Я смотрел на получеловека, пока тот не оторвал глаз от Маиайли и, перехватив мой взгляд, не сел обратно к костру. Каайято смотрела на юношу, как на интересное животное, выделывающее то, чего от него никак не ожидали. Мне это не понравилось, и я послал эльфийке осторожный взгляд, который она поняла и, опустив голову, прошептала едва слышно:
- Прости.
Но уже через мгновение маска смирения на её лице сменилась лукавой улыбкой, и она мне подмигнула. Я покачал головой. Ну как можно жить в таком бедламе?! Три девушки, причём довольно молодые, заправляющие огромным страшным лесом, характер и отношения которых могут вызвать довольно странные чувства у каждого! Лично меня угнетали они все, несмотря на то, что у одной был невероятный голос, у другой - красота, а у третьей - всё это и власть в придачу. И эти намёки...

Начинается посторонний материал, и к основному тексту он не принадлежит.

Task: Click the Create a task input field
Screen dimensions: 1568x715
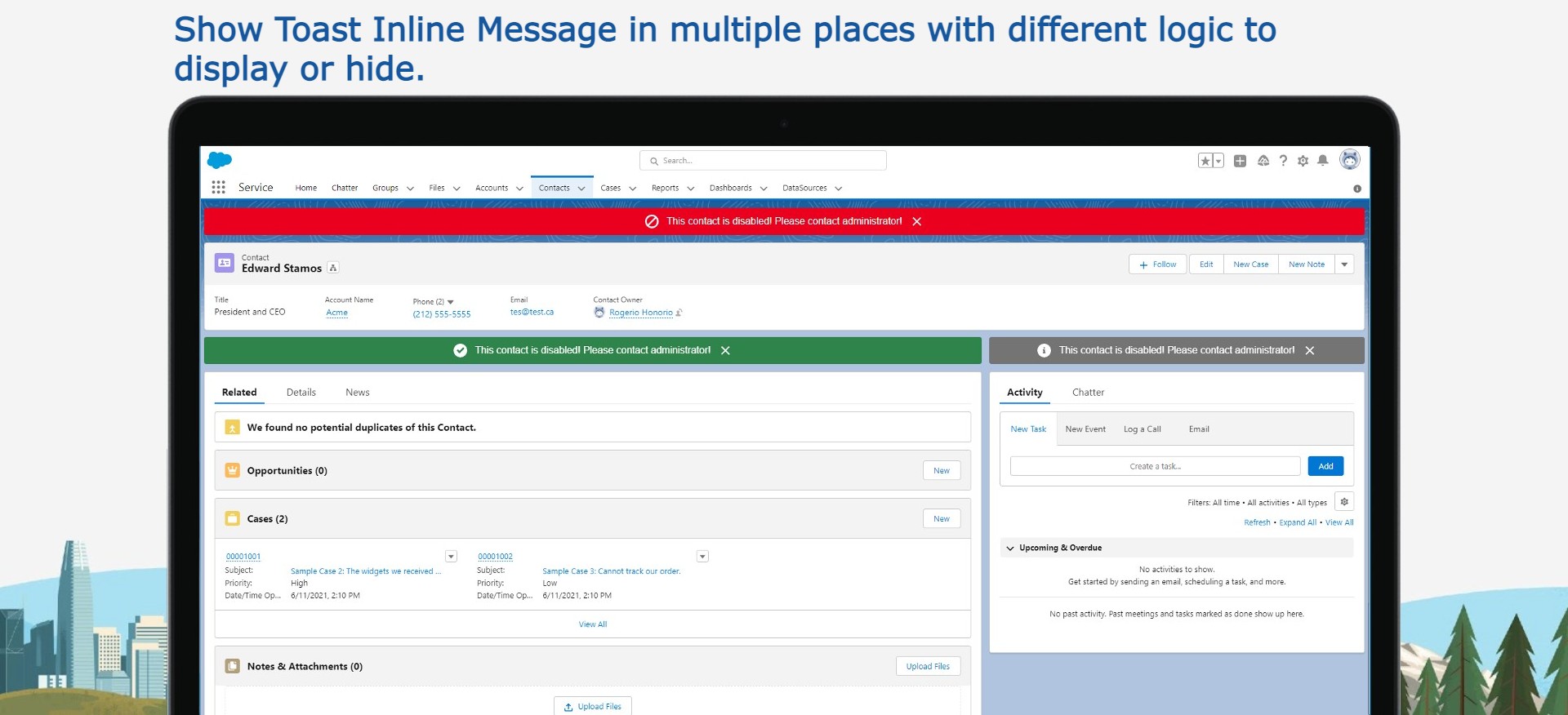Action: [1155, 466]
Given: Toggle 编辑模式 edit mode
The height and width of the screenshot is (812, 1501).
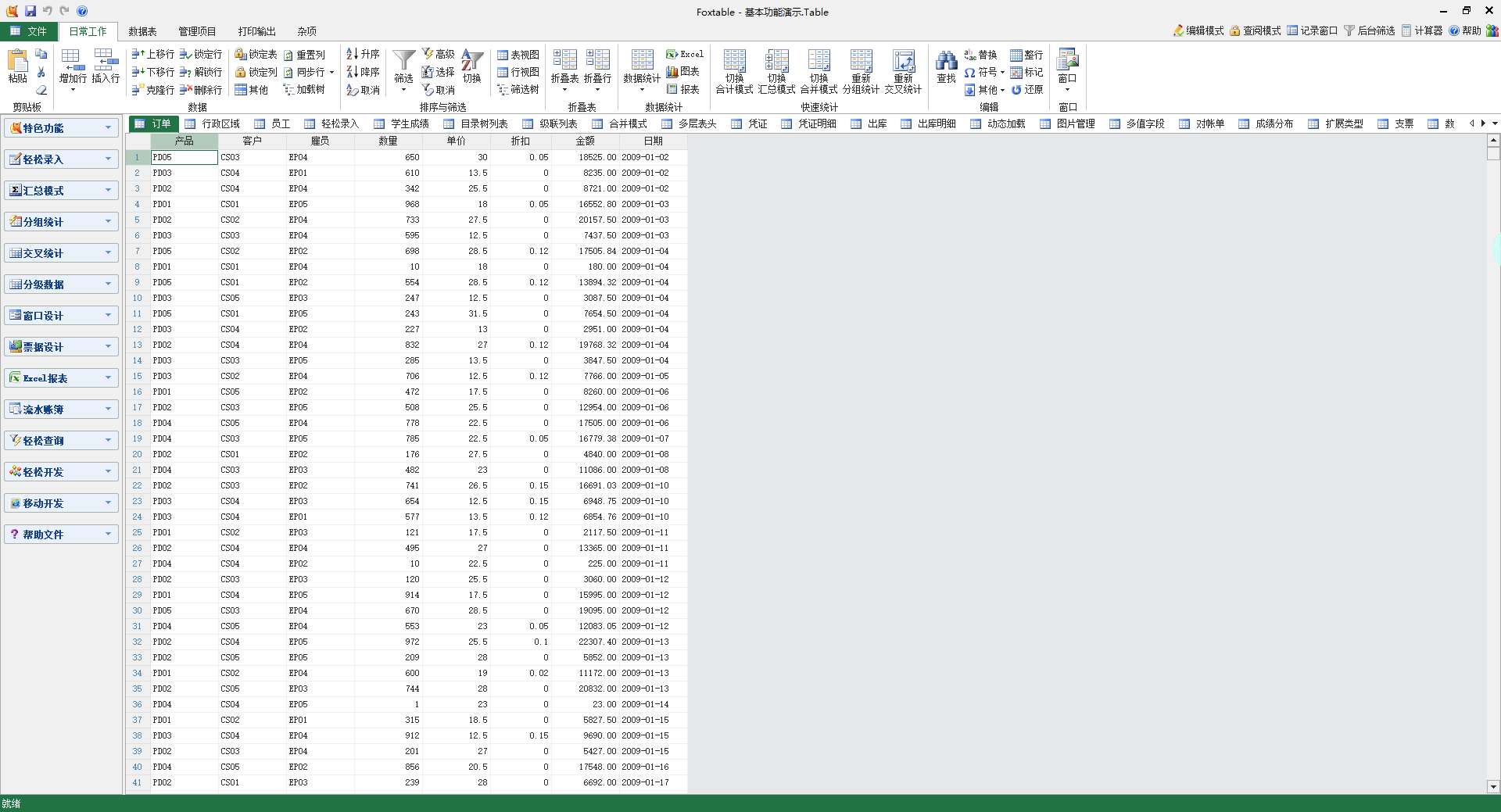Looking at the screenshot, I should (1198, 30).
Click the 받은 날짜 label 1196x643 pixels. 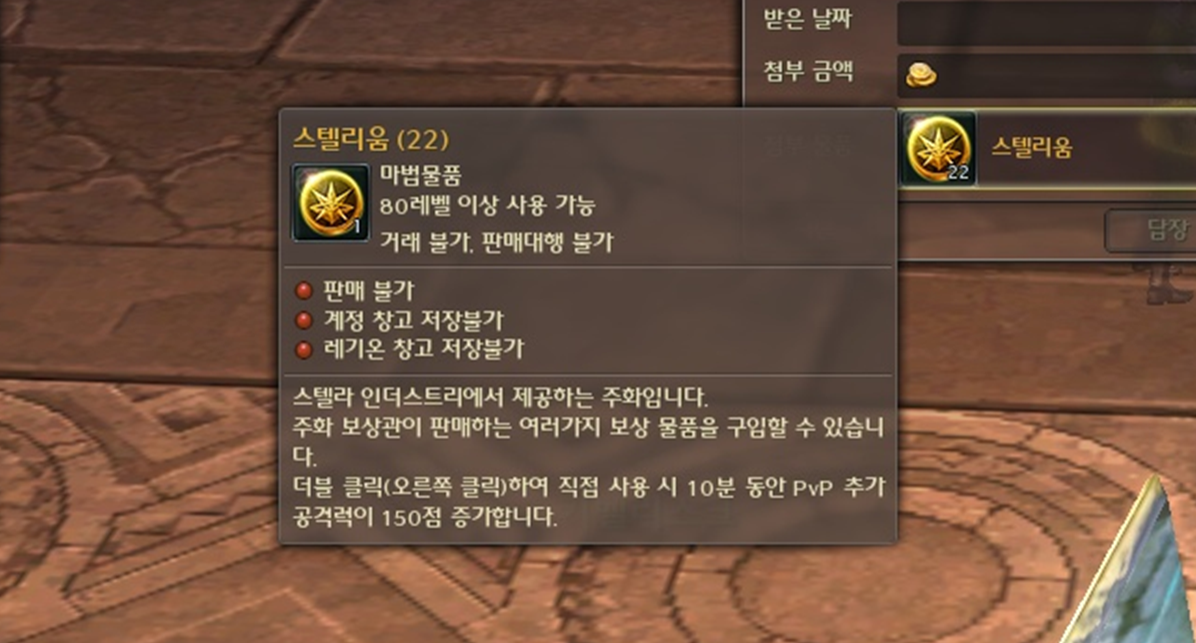tap(807, 19)
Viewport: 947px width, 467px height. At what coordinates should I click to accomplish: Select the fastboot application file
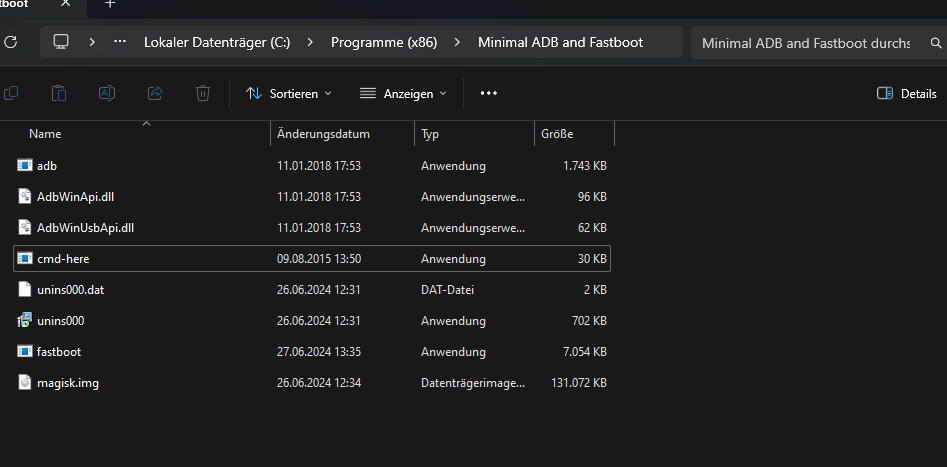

Хейн, заметивший моё постепенно ухудшающееся настроение, коснулся моего плеча, отчего я вздрогнул и обернулся к нему. Юноша неуверенно улыбнулся, и от этого голова пошла у меня кругом, и я с трудом поборол желание поцеловать его. Я чувствовал, что кто-то из сестёр-эльфиек что-то говорит мне, а может и просто зовёт, но теперь для меня не было ничего кроме худощавого юноши, что казался ещё более тонким в колышущемся свете пламени. Я видел его зелёные глаза, его бледные скулы, растрёпанные чёрные волосы, ощущал сладковатый цветочный запах, присущий эльфам. И меня переполняла безграничная нежность, привязанность и нечто смутное, щемящее сердце.